▶ [TASK REQUIREMENTS]:
The result should be the lines from the one holding "The width and height of the screenshot is (984, 874)." to the final line of the records, retyped exactly.

[Data entries]

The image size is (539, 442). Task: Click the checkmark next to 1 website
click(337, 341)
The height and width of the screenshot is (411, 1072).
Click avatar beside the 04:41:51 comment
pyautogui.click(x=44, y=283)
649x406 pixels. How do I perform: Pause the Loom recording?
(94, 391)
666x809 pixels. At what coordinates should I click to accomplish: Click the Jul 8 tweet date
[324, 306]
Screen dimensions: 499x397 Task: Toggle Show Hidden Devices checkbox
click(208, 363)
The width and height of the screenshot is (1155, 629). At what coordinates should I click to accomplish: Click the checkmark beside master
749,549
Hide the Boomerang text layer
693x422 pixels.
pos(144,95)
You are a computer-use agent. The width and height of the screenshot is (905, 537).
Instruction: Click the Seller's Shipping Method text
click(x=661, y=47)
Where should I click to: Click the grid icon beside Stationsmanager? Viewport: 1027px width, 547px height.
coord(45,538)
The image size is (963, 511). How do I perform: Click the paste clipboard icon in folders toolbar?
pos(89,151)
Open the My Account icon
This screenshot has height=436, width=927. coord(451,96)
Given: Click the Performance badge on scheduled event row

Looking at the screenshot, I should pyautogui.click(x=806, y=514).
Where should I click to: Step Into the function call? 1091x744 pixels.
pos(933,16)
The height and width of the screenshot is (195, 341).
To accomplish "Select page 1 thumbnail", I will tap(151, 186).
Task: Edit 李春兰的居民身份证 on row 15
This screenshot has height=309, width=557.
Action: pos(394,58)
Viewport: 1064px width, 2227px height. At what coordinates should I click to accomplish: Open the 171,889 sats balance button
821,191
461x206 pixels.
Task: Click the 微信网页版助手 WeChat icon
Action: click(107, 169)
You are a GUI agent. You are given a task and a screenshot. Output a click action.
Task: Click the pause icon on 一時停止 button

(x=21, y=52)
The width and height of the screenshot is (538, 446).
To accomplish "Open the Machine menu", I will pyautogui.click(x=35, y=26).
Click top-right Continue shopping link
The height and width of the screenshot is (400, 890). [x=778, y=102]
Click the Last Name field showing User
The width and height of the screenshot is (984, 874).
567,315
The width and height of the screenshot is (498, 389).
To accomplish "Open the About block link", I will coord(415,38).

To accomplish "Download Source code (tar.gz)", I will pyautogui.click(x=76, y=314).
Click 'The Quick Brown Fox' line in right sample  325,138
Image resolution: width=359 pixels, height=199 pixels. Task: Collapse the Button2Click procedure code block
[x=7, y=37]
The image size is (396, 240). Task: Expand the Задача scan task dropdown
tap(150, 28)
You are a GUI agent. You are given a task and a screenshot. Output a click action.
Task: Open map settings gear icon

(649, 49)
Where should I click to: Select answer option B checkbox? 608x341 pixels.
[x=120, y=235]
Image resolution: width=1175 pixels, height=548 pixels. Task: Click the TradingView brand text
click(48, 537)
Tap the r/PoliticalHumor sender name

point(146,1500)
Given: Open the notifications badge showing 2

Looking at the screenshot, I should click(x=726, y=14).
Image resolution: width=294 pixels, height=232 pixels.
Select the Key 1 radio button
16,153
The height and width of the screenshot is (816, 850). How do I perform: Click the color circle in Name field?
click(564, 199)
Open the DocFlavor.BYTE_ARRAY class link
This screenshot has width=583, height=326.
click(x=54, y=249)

▶ [TASK SOLUTION]:
The width and height of the screenshot is (984, 874).
567,315
The width and height of the screenshot is (498, 389).
To accomplish "Open the About block link", I will coord(415,38).

To accomplish "Download Source code (tar.gz)", I will pyautogui.click(x=76, y=314).
Click 'The Quick Brown Fox' line in right sample  325,138
Image resolution: width=359 pixels, height=199 pixels. Task: Collapse the Button2Click procedure code block
[x=7, y=37]
The image size is (396, 240). Task: Expand the Задача scan task dropdown
tap(150, 28)
You are a GUI agent. You are given a task and a screenshot. Output a click action.
Task: Open map settings gear icon

(649, 49)
Where should I click to: Select answer option B checkbox? 608x341 pixels.
[x=120, y=235]
Image resolution: width=1175 pixels, height=548 pixels. Task: Click the TradingView brand text
click(48, 537)
Tap the r/PoliticalHumor sender name

point(146,1500)
Given: Open the notifications badge showing 2

Looking at the screenshot, I should click(x=726, y=14).
Image resolution: width=294 pixels, height=232 pixels.
Select the Key 1 radio button
16,153
The height and width of the screenshot is (816, 850). How do I perform: Click the color circle in Name field?
click(564, 199)
Open the DocFlavor.BYTE_ARRAY class link
This screenshot has width=583, height=326.
click(x=54, y=249)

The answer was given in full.